Enter stage left, AR… If Tim Cook’s recent iPhone PR drive during the launch of the new Apple devices is anything to go by, the (momentarily) trillion dollar tech juggernaut is no doubt entering the world of AR in a big way. The iPhone moment of AR is impending.
Tim proclaims that eventually we will look back and wonder, ‘how did I ever survive without AR everywhere?’; much like how we are in awe that we ever managed to maintain a group of friends, navigate to somewhere new or order anything to arrive by post without the internet (that is, if you are old enough to remember a time without the internet – sadly, I am).
It’s AR and not VR that will be the most common immersive technology we will all be engaging with in the years to come.
Where an accompaniment to my childhood was computer games that gradually improved in graphical fidelity and story depth, we’ve adapted to new technologies that have had a profound impact on how we lead our lives.
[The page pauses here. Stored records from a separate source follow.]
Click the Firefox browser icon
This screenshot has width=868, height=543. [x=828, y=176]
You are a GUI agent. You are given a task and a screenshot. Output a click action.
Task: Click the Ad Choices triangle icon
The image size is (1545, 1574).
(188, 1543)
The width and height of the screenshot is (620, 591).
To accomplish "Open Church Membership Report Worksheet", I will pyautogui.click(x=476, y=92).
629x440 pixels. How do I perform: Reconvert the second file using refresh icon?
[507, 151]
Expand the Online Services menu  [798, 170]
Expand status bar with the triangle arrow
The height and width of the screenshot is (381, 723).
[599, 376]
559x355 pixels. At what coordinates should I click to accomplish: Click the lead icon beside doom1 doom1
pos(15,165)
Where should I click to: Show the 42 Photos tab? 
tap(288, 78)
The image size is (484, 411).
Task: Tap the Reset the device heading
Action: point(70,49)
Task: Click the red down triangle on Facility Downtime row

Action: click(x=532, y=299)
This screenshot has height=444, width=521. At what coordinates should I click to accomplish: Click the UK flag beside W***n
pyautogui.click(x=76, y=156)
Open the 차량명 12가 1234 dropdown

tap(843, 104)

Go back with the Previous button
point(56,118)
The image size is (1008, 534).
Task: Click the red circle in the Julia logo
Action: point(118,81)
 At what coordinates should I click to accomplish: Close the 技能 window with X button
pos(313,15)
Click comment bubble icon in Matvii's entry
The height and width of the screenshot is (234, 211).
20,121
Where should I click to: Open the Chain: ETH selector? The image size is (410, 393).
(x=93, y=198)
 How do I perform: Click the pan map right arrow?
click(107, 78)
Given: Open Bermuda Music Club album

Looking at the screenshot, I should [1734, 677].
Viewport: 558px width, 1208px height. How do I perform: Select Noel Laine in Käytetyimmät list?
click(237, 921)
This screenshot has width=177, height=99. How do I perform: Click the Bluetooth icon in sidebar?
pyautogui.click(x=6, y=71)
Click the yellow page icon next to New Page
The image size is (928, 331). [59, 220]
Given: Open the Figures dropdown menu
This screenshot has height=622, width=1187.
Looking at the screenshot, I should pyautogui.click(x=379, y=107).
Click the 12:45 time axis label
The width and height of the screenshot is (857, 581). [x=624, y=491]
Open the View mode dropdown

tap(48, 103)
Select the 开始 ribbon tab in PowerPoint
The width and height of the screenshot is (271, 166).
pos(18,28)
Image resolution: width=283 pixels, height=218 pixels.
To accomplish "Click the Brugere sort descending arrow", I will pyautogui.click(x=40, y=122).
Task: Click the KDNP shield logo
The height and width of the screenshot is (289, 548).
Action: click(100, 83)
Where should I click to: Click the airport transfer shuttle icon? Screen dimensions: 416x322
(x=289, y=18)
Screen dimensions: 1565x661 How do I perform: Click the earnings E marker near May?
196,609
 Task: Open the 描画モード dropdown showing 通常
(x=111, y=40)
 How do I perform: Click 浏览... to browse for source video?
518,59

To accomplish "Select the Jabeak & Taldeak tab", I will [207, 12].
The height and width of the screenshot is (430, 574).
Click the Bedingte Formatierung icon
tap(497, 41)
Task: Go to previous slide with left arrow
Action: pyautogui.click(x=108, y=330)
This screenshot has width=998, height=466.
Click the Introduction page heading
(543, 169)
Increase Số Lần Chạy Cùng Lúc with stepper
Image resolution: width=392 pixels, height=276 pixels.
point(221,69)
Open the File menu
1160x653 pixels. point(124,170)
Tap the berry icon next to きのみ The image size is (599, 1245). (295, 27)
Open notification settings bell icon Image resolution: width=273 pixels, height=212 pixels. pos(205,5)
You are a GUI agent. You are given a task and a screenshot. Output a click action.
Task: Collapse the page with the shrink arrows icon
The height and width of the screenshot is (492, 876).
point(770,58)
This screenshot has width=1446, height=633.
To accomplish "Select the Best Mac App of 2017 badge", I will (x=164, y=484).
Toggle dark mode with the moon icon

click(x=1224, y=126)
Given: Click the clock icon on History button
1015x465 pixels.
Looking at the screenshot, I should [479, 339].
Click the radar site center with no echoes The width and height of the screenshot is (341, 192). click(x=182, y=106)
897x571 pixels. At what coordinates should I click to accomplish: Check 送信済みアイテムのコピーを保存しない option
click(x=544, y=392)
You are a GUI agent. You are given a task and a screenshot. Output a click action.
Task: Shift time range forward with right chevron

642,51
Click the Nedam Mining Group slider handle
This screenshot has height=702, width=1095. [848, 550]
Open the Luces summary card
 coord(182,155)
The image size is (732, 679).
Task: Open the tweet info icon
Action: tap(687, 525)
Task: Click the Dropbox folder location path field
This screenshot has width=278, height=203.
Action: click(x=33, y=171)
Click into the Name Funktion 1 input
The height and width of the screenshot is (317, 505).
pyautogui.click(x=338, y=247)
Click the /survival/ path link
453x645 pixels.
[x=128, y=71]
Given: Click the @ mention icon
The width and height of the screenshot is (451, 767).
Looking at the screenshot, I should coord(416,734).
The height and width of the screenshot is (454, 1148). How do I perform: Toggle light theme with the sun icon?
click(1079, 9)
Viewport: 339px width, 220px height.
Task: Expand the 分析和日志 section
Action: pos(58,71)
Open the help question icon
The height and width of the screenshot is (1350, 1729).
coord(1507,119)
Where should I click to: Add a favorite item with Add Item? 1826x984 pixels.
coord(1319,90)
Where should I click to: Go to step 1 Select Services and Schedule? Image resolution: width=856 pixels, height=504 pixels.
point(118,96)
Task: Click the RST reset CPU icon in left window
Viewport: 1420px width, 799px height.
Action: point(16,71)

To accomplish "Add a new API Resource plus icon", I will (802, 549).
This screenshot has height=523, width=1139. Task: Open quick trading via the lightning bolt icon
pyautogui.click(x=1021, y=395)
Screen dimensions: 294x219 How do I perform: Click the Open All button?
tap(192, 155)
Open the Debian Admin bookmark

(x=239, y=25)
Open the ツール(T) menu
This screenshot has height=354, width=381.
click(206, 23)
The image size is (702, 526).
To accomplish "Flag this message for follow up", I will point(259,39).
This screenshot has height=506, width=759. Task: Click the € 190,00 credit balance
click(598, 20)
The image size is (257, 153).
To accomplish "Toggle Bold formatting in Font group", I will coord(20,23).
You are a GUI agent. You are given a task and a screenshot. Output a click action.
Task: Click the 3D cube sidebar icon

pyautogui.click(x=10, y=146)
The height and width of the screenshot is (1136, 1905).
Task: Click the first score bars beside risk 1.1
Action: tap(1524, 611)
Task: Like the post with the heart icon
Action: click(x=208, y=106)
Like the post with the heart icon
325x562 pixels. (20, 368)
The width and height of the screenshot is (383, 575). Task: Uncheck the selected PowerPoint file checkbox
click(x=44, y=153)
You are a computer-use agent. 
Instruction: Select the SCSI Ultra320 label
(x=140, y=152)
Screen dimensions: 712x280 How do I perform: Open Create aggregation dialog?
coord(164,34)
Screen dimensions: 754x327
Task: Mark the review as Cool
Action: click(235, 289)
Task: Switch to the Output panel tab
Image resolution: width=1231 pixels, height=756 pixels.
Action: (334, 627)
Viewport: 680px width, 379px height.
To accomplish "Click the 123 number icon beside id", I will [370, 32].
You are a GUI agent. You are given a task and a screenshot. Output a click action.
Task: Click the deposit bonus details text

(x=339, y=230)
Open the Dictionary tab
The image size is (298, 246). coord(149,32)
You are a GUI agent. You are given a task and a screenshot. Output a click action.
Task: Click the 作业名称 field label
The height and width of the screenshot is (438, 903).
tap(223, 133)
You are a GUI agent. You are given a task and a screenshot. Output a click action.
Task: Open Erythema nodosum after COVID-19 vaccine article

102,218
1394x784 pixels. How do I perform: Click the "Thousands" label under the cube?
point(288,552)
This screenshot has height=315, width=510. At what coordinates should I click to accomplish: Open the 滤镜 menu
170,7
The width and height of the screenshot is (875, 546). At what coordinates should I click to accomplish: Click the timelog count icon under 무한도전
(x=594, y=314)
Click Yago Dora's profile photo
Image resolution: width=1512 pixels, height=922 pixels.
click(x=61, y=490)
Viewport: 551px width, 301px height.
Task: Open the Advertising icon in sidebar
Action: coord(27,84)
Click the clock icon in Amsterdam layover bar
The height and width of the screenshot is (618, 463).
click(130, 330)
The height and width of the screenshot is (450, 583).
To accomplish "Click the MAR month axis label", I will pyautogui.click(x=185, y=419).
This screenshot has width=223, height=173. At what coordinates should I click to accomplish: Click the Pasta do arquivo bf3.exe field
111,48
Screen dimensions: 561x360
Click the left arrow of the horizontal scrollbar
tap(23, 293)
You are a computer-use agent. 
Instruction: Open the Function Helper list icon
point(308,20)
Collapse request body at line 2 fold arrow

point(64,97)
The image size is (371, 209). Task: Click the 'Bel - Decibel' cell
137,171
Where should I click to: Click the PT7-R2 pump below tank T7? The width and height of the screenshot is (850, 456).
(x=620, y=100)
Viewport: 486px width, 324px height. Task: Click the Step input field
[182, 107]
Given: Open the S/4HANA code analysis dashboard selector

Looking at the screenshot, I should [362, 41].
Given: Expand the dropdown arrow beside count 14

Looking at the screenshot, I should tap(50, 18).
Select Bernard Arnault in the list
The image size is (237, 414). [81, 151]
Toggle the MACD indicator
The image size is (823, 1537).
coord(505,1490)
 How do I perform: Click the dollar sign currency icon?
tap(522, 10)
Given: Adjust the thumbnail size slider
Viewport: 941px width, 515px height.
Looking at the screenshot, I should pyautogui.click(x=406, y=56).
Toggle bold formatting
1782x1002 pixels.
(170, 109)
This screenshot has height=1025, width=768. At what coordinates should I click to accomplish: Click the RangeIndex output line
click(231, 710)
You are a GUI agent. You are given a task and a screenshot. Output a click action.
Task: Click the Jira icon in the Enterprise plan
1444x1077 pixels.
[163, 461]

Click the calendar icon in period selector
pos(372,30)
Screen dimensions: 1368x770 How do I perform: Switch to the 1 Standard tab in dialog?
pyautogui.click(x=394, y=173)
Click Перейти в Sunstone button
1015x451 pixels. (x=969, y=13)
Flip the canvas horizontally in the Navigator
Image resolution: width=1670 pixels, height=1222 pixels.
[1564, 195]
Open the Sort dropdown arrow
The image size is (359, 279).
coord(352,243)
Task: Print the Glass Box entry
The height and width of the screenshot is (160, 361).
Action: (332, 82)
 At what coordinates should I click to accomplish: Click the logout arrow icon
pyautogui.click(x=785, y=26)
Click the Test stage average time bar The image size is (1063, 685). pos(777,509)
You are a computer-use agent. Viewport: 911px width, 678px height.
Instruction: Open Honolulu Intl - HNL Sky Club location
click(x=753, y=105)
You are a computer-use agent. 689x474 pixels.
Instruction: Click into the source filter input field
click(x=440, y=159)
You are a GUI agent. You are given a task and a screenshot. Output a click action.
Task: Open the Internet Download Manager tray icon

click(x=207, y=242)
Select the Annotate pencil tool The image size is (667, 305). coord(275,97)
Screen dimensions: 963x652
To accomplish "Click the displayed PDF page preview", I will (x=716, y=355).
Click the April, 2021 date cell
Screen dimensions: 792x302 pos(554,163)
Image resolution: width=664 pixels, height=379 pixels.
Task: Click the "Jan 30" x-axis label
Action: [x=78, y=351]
My daughter now finds it completely normal to have a conversation with a smart device. Because of my job, she’s also pretty with it when it comes to AR. I have little doubt she will become used to information being embedded seamlessly in three dimensions around her.
So machines may well be on the verge of understanding in real time, or even predicting India’s emotions and delivering relevant data for her to consume all around her, immediately. In many ways, a story or a piece of entertainment content is simply a series of well-crafted pieces of data constructed and delivered in a specific sequence to deliver meaning and provoke response… With various story arcs bringing about a multitude of emotional responses.
When I started to look at it in this way it’s sort of obvious that machines will be able to construct ‘stories’ that will illicit desirable responses in their human audiences in future. The smart people at MIT have been working to create a ‘story learning machine’ which will ultimately be able to map the relationship between a specific story type and how we mortals then engage and spread that story.
The implications of this in the world of brand comms within which I work will be profound. Machines scientifically guiding brand storytellers on what story will best engage what audiences, and when…. that used to be the sole domain of the Mad Men. We may not be on the verge of Creatives and Copywriters being replaced by machines. Creativity will remain a skill owned by humans for some time to come. But don’t be surprised if we start seeing AI popping up in the credits for creative campaigns in the near future.